Emceeing ACSI Founder's Day 2025
Representing Switzerland at YMUN 2026 in the CSTD, debating the impact of AI in education.
Words in Action
The results are on record. What they do not show is what the practice built: the ability to hold a position under pressure, listen to a counterargument, and adjust without losing the thread. That transfers to everything else on this site more directly than any trophy does.
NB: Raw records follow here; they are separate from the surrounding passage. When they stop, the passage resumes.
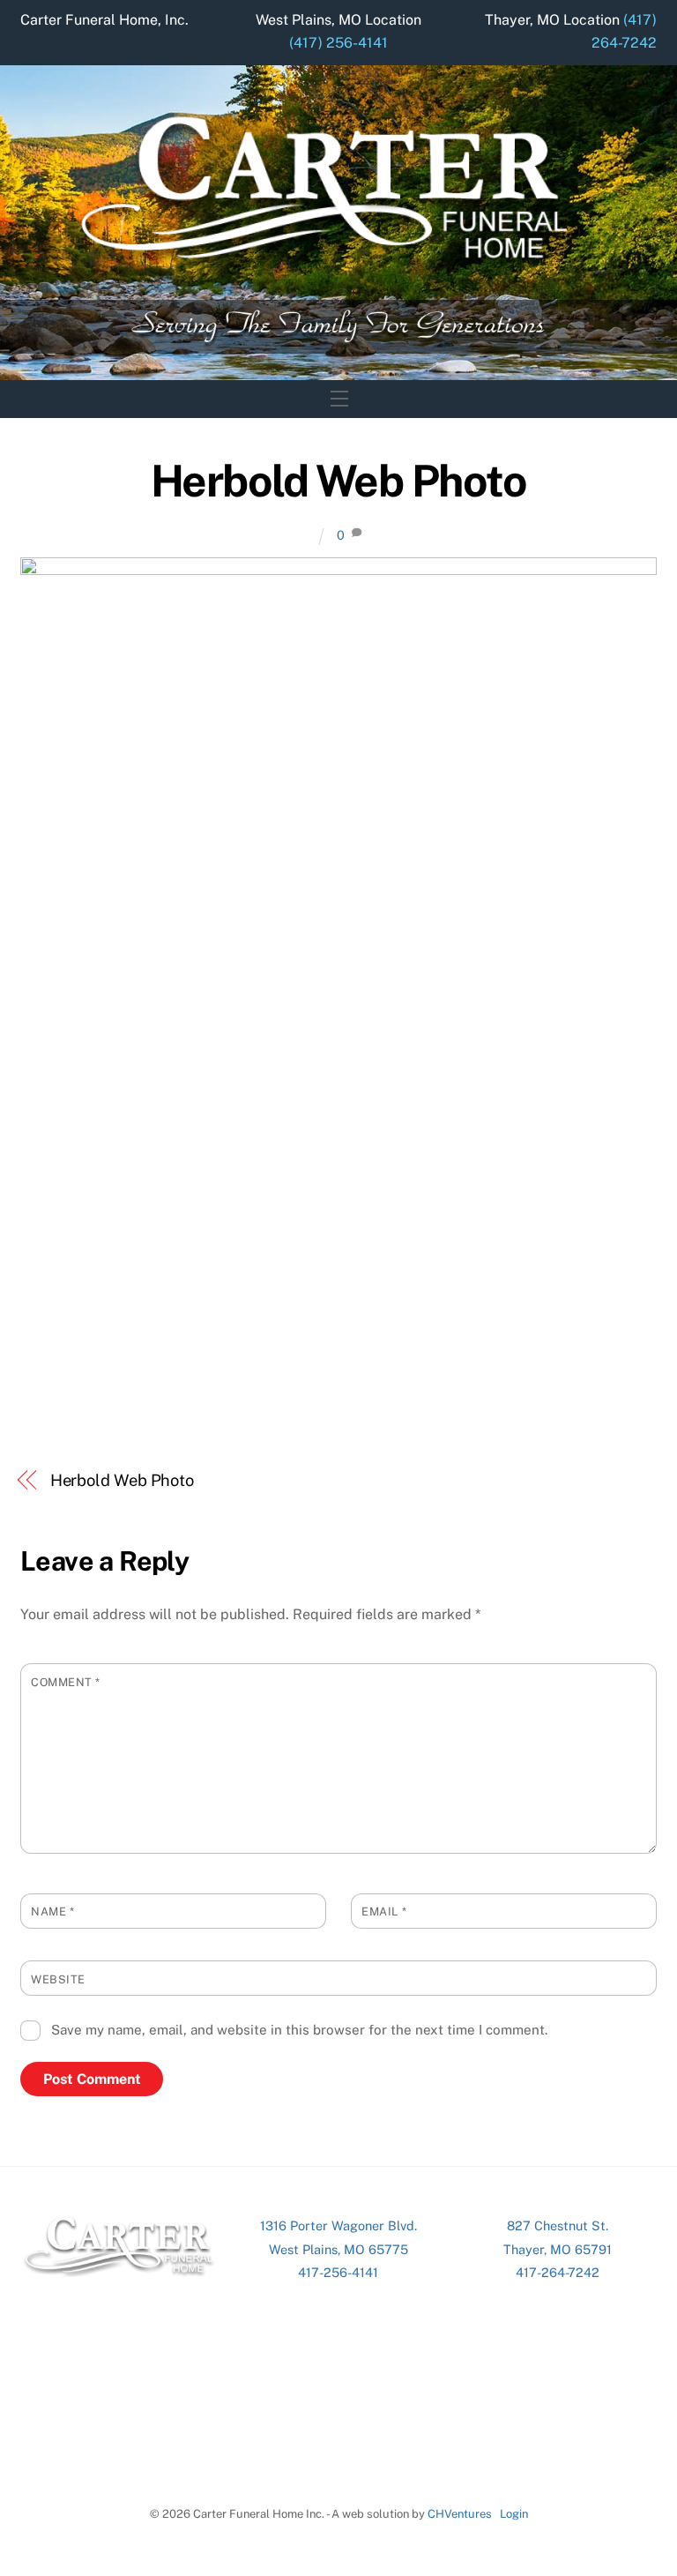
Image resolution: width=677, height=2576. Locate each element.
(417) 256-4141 (338, 42)
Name (52, 1911)
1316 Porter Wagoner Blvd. (338, 2225)
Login (514, 2513)
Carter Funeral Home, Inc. (104, 19)
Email (383, 1911)
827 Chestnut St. (557, 2225)
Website (58, 1979)
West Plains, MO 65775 (338, 2249)
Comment (65, 1682)
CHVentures (460, 2513)
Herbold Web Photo (339, 480)
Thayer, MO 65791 (557, 2249)
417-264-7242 (557, 2272)
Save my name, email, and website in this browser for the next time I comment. (299, 2029)
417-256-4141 (338, 2272)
THE EXPERIENCES THAT STAYED
Not every formative experience happens in a classroom. These span academic programmes, professional settings, and cross-cultural immersion. Each one changed how I think, asked harder questions, and left me seeing things differently than before.
WHAT I AM BUILDING TOWARD
I do not have a five-year plan. But I know the direction. Project Flare is expanding into Indonesia. Project Reperio continues every week across the border in Malaysia. The research on misinformation is now published in an international journal and presented at an international academic conference. The geography keeps widening. So does the question. What would it actually take to build communication capacity not just in one classroom, but across a region? Not as a volunteer initiative, but as something that lasts? I do not have the full answer yet. But the direction is clear, and I know that finding it properly will require an education that takes the world seriously, not just one country at a time.